# Source records:
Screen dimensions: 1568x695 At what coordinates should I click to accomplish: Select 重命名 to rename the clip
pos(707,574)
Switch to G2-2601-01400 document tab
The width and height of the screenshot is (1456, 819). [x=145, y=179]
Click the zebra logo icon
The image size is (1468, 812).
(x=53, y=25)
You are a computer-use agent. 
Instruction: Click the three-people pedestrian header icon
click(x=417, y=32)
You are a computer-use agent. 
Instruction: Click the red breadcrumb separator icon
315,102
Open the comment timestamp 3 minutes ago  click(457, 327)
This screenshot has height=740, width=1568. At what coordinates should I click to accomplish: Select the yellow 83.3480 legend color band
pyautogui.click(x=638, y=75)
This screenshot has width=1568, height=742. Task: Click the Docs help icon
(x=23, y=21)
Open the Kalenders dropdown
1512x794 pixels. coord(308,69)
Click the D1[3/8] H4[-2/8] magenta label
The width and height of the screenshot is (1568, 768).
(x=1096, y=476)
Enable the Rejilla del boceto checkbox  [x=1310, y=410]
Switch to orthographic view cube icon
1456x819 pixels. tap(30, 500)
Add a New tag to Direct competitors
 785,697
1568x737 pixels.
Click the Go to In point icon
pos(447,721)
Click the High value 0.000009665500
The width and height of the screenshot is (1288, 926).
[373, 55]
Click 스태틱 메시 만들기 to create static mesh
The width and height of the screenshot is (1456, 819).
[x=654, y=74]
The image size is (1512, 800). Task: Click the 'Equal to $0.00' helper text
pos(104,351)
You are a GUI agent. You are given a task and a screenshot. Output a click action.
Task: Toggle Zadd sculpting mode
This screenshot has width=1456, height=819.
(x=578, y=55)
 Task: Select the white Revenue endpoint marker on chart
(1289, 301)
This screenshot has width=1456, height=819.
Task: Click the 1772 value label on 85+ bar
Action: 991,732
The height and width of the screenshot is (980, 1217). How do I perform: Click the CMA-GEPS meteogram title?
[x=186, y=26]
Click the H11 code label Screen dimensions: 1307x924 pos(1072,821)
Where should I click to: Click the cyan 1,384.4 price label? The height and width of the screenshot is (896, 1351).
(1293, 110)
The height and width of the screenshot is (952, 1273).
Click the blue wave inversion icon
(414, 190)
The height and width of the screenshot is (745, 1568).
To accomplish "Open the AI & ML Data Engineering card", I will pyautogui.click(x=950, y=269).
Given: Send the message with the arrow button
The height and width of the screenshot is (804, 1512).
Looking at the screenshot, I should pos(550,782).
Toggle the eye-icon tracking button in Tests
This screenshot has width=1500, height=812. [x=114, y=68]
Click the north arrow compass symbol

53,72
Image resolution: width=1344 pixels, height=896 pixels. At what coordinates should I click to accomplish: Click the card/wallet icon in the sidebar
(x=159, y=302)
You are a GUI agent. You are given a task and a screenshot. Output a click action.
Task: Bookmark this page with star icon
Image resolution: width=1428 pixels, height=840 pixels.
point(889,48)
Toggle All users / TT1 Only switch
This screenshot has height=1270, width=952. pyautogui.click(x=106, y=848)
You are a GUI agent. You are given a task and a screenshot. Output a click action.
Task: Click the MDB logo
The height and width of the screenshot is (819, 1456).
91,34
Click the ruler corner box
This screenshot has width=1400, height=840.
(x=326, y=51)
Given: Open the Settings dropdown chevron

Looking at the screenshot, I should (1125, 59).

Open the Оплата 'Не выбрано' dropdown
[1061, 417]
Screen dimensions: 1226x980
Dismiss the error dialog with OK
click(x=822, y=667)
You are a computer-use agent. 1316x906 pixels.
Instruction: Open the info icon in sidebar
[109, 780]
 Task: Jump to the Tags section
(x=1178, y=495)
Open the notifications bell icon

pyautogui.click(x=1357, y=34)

# Exercise requirements:
Start at the line containing "Dismiss the error dialog with OK" and transcribe through the end of the entries. Please keep both ends and add nothing.

# Task response:
Dismiss the error dialog with OK
click(x=822, y=667)
You are a computer-use agent. 1316x906 pixels.
Instruction: Open the info icon in sidebar
[109, 780]
 Task: Jump to the Tags section
(x=1178, y=495)
Open the notifications bell icon

pyautogui.click(x=1357, y=34)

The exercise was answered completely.